The monster was dead. Whatever had animated it, numena or maker, was gone. But the fixed stare of that dead gaze seemed to be focused directly upon him, mocking him. You win, it said to him, by which it meant he’d lost everything all over again.
John closed his eyes, calling up Isabelle’s features, needing them to wash away the choking swell of his memories, of too many murders, of the dead monster that shared the studio with him. In his mind, he repeated what he’d said to Isabelle, what she hadn’t heard.
We were always friends, Izzy. Nobody could take that from me – not even you.

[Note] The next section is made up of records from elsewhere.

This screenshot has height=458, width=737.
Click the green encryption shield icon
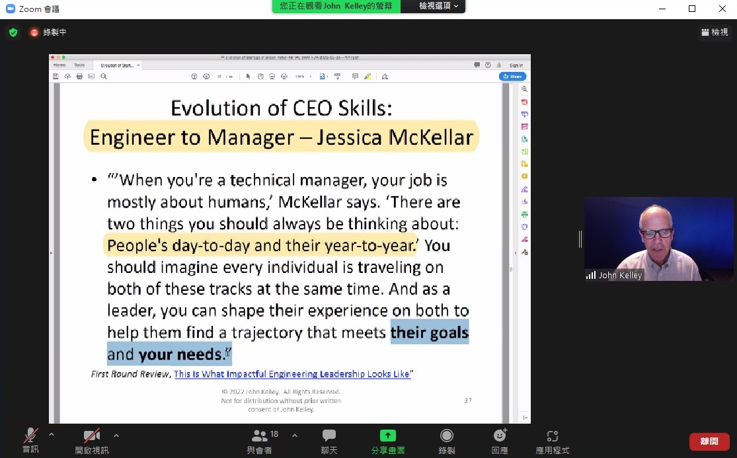[x=13, y=32]
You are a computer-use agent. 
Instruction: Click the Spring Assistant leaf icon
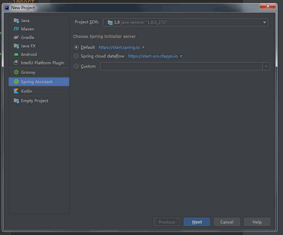pos(16,81)
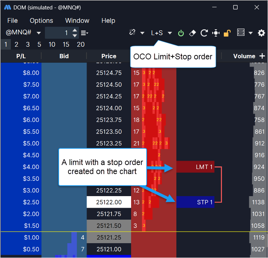The height and width of the screenshot is (258, 268).
Task: Add a column with the plus icon
Action: pos(262,56)
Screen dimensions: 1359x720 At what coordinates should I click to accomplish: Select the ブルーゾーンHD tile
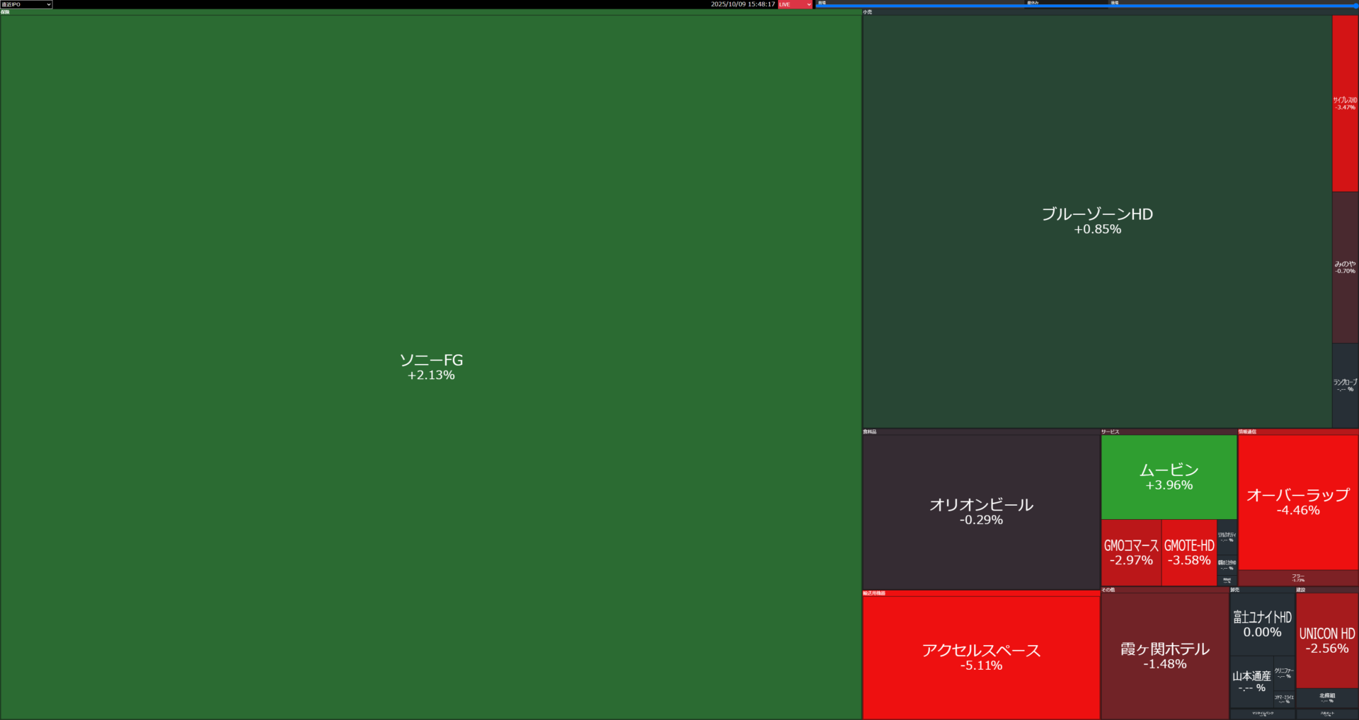click(x=1096, y=221)
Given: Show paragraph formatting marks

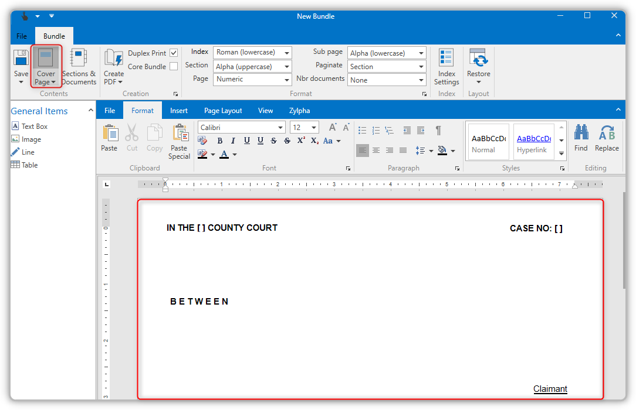Looking at the screenshot, I should (x=438, y=130).
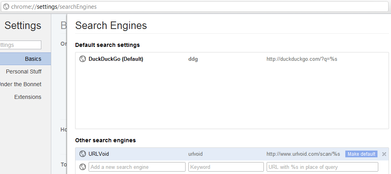This screenshot has height=174, width=391.
Task: Select the DuckDuckGo (Default) entry name
Action: [116, 59]
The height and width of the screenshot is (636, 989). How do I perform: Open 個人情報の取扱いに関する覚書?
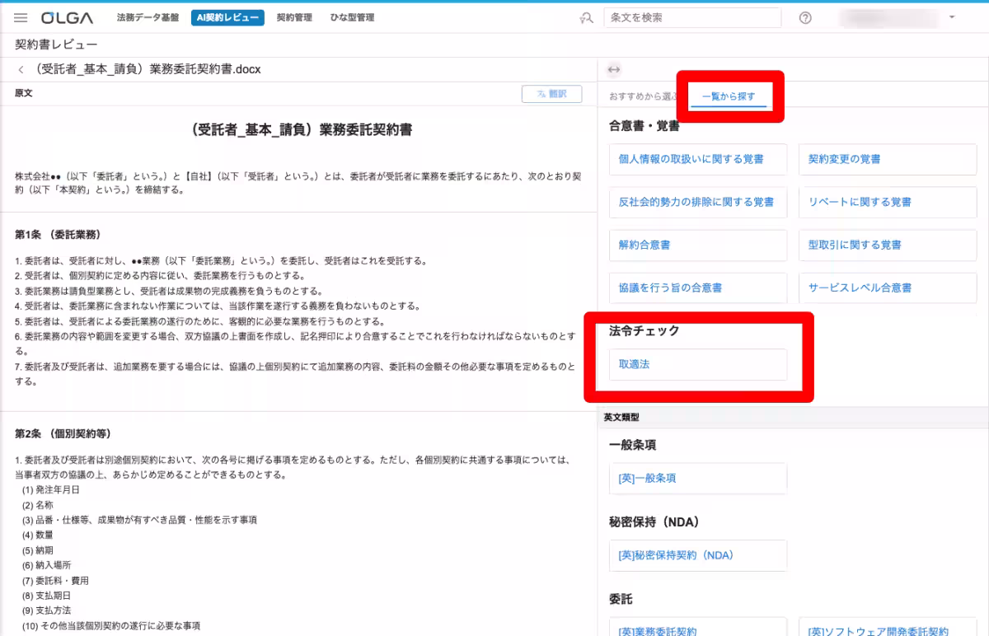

But the lies he’d told her still lay between them, for when truth was the only coin one had, even one lie rendered all one’s coins suspect. He was guilty of far more than one. Whenever Isabelle had pressed him too hard, when changing the subject no longer worked, the lies had come. No, he hadn’t killed Rochelle’s attackers. He lived with an aunt in Newford. She didn’t care for white girls. Her apartment looked like this. One led so easily into the next.
If he’d been asked what he regretted the most, it would be the lies. The lies, and the pride that had kept him away from her when he knew she needed him, when he could have been with her and prevented the deaths of so many. For if he’d been there with her on the night of the fire …
He remembered what the monster had said just before he died: Everything has its price.
He’d finally fulfilled the promise he’d made all those years ago when the farmhouse on Wren Island burned down and the inferno claimed so many of his brothers and sisters. He’d finally put an end to the threat Rushkin presented. But in the process, he’d lost Isabelle once again.